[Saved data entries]
•••••

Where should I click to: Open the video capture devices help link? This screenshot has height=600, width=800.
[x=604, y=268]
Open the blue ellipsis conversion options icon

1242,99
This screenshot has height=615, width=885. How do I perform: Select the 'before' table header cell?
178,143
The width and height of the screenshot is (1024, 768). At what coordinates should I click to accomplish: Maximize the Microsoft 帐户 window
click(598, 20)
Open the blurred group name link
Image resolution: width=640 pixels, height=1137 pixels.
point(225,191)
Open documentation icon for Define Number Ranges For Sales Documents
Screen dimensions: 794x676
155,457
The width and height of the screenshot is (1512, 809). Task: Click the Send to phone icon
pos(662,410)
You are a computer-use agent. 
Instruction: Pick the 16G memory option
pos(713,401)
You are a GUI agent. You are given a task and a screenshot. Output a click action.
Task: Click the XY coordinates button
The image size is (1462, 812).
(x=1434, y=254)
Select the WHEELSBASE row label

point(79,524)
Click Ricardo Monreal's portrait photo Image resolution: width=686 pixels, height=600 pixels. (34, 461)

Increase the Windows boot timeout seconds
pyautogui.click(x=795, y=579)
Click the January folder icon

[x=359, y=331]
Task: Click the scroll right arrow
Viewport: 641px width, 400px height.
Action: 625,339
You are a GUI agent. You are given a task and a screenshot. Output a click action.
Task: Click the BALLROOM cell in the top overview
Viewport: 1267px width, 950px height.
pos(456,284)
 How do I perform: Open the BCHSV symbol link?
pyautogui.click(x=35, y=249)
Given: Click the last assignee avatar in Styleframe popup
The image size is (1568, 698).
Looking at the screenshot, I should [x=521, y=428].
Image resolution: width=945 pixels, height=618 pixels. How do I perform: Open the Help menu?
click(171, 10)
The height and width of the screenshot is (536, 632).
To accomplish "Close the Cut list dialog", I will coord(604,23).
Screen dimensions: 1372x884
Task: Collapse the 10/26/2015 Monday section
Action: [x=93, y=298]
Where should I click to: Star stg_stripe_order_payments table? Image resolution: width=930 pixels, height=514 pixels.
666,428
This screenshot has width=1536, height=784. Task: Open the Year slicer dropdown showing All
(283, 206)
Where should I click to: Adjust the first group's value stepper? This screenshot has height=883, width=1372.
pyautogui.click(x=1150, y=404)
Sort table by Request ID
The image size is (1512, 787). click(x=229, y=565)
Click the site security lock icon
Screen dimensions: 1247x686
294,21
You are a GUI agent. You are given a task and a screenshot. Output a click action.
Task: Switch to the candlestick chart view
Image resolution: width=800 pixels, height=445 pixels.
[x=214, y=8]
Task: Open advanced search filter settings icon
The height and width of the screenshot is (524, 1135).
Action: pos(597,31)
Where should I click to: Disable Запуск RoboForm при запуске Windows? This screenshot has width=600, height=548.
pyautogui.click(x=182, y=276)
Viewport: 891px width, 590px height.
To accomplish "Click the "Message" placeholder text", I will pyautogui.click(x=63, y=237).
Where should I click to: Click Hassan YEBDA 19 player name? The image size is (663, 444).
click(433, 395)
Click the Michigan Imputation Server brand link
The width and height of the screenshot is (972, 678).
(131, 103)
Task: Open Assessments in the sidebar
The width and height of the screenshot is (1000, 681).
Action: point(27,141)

•••••

About this exercise »
Among the records above, only the lines between the line holding "You are a computer-use agent." and the line holding "The height and width of the screenshot is (536, 632).", inclusive, are to be output, exactly as written.

Completed exercise »
You are a computer-use agent. 
Instruction: Pick the 16G memory option
pos(713,401)
You are a GUI agent. You are given a task and a screenshot. Output a click action.
Task: Click the XY coordinates button
The image size is (1462, 812).
(x=1434, y=254)
Select the WHEELSBASE row label

point(79,524)
Click Ricardo Monreal's portrait photo Image resolution: width=686 pixels, height=600 pixels. (34, 461)

Increase the Windows boot timeout seconds
pyautogui.click(x=795, y=579)
Click the January folder icon

[x=359, y=331]
Task: Click the scroll right arrow
Viewport: 641px width, 400px height.
Action: 625,339
You are a GUI agent. You are given a task and a screenshot. Output a click action.
Task: Click the BALLROOM cell in the top overview
Viewport: 1267px width, 950px height.
pos(456,284)
 How do I perform: Open the BCHSV symbol link?
pyautogui.click(x=35, y=249)
Given: Click the last assignee avatar in Styleframe popup
The image size is (1568, 698).
Looking at the screenshot, I should [x=521, y=428].
Image resolution: width=945 pixels, height=618 pixels. How do I perform: Open the Help menu?
click(171, 10)
The height and width of the screenshot is (536, 632).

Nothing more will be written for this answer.